Dataset entries:
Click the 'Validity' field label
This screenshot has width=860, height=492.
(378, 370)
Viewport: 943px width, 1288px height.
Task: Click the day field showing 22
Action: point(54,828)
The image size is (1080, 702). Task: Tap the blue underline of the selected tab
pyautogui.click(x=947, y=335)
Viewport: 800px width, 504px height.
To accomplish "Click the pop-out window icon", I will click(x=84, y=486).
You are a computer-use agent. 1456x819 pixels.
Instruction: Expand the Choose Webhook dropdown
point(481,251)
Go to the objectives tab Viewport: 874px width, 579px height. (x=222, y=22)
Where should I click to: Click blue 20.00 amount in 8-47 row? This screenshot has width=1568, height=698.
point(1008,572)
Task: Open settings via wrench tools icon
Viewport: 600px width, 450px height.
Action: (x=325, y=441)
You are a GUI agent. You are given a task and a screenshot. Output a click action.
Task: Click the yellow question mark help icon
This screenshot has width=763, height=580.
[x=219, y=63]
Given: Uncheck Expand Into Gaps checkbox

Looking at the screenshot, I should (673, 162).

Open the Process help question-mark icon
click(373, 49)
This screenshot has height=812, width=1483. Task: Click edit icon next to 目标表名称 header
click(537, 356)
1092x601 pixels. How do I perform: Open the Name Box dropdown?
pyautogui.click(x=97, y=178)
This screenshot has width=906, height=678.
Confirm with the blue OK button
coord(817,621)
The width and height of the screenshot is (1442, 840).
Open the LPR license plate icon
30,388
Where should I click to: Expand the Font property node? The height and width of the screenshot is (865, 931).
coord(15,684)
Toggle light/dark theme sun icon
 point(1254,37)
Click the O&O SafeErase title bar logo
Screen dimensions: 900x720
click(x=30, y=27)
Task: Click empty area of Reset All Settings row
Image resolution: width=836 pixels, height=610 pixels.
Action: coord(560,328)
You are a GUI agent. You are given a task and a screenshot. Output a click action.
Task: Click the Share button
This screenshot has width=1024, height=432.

## WORK TO COMPLETE
Starting at the top of the records, copy every line exactly.

## PROBLEM SOLUTION
Click the 'Validity' field label
This screenshot has width=860, height=492.
(378, 370)
Viewport: 943px width, 1288px height.
Task: Click the day field showing 22
Action: point(54,828)
The image size is (1080, 702). Task: Tap the blue underline of the selected tab
pyautogui.click(x=947, y=335)
Viewport: 800px width, 504px height.
To accomplish "Click the pop-out window icon", I will click(x=84, y=486).
You are a computer-use agent. 1456x819 pixels.
Instruction: Expand the Choose Webhook dropdown
point(481,251)
Go to the objectives tab Viewport: 874px width, 579px height. (x=222, y=22)
Where should I click to: Click blue 20.00 amount in 8-47 row? This screenshot has width=1568, height=698.
point(1008,572)
Task: Open settings via wrench tools icon
Viewport: 600px width, 450px height.
Action: (x=325, y=441)
You are a GUI agent. You are given a task and a screenshot. Output a click action.
Task: Click the yellow question mark help icon
This screenshot has width=763, height=580.
[x=219, y=63]
Given: Uncheck Expand Into Gaps checkbox

Looking at the screenshot, I should (673, 162).

Open the Process help question-mark icon
click(373, 49)
This screenshot has height=812, width=1483. Task: Click edit icon next to 目标表名称 header
click(537, 356)
1092x601 pixels. How do I perform: Open the Name Box dropdown?
pyautogui.click(x=97, y=178)
This screenshot has width=906, height=678.
Confirm with the blue OK button
coord(817,621)
The width and height of the screenshot is (1442, 840).
Open the LPR license plate icon
30,388
Where should I click to: Expand the Font property node? The height and width of the screenshot is (865, 931).
coord(15,684)
Toggle light/dark theme sun icon
 point(1254,37)
Click the O&O SafeErase title bar logo
Screen dimensions: 900x720
click(x=30, y=27)
Task: Click empty area of Reset All Settings row
Image resolution: width=836 pixels, height=610 pixels.
Action: coord(560,328)
You are a GUI agent. You are given a task and a screenshot. Output a click action.
Task: Click the Share button
This screenshot has width=1024, height=432.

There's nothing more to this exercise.